------ Records provided
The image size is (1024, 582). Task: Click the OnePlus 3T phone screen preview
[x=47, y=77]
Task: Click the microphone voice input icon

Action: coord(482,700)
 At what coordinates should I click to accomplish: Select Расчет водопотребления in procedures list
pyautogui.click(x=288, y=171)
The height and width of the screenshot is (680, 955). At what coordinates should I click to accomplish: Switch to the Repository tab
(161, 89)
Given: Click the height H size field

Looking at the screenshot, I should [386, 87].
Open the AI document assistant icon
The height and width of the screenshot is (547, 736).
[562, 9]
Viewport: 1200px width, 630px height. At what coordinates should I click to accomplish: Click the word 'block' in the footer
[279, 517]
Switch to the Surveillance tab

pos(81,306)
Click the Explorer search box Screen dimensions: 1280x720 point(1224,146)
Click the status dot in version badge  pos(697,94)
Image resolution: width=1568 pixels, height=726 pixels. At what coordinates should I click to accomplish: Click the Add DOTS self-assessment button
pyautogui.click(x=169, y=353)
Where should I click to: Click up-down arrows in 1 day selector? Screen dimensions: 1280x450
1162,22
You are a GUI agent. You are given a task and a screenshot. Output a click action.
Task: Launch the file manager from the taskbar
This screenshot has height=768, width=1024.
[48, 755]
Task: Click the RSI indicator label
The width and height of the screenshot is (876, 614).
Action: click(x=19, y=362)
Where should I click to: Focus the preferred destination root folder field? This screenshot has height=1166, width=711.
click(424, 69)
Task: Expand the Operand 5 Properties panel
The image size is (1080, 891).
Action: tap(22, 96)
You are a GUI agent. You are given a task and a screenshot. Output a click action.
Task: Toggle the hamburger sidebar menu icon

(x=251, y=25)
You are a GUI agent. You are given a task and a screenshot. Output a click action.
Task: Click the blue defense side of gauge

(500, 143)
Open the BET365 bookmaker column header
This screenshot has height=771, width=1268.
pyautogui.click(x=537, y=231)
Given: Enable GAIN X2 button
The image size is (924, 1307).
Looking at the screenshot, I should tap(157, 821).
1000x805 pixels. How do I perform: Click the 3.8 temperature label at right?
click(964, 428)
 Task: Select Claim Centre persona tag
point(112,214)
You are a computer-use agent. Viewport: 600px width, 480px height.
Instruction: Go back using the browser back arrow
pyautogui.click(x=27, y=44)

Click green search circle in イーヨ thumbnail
------------
● What is expected
Output every entry exactly as it appears.

● Answer to this problem
The image size is (1024, 582). Task: Click the OnePlus 3T phone screen preview
[x=47, y=77]
Task: Click the microphone voice input icon

Action: coord(482,700)
 At what coordinates should I click to accomplish: Select Расчет водопотребления in procedures list
pyautogui.click(x=288, y=171)
The height and width of the screenshot is (680, 955). At what coordinates should I click to accomplish: Switch to the Repository tab
(161, 89)
Given: Click the height H size field

Looking at the screenshot, I should [386, 87].
Open the AI document assistant icon
The height and width of the screenshot is (547, 736).
[562, 9]
Viewport: 1200px width, 630px height. At what coordinates should I click to accomplish: Click the word 'block' in the footer
[279, 517]
Switch to the Surveillance tab

pos(81,306)
Click the Explorer search box Screen dimensions: 1280x720 point(1224,146)
Click the status dot in version badge  pos(697,94)
Image resolution: width=1568 pixels, height=726 pixels. At what coordinates should I click to accomplish: Click the Add DOTS self-assessment button
pyautogui.click(x=169, y=353)
Where should I click to: Click up-down arrows in 1 day selector? Screen dimensions: 1280x450
1162,22
You are a GUI agent. You are given a task and a screenshot. Output a click action.
Task: Launch the file manager from the taskbar
This screenshot has height=768, width=1024.
[48, 755]
Task: Click the RSI indicator label
The width and height of the screenshot is (876, 614).
Action: click(x=19, y=362)
Where should I click to: Focus the preferred destination root folder field? This screenshot has height=1166, width=711.
click(424, 69)
Task: Expand the Operand 5 Properties panel
The image size is (1080, 891).
Action: tap(22, 96)
You are a GUI agent. You are given a task and a screenshot. Output a click action.
Task: Toggle the hamburger sidebar menu icon

(x=251, y=25)
You are a GUI agent. You are given a task and a screenshot. Output a click action.
Task: Click the blue defense side of gauge

(500, 143)
Open the BET365 bookmaker column header
This screenshot has height=771, width=1268.
pyautogui.click(x=537, y=231)
Given: Enable GAIN X2 button
The image size is (924, 1307).
Looking at the screenshot, I should tap(157, 821).
1000x805 pixels. How do I perform: Click the 3.8 temperature label at right?
click(964, 428)
 Task: Select Claim Centre persona tag
point(112,214)
You are a computer-use agent. Viewport: 600px width, 480px height.
Instruction: Go back using the browser back arrow
pyautogui.click(x=27, y=44)

Click green search circle in イーヨ thumbnail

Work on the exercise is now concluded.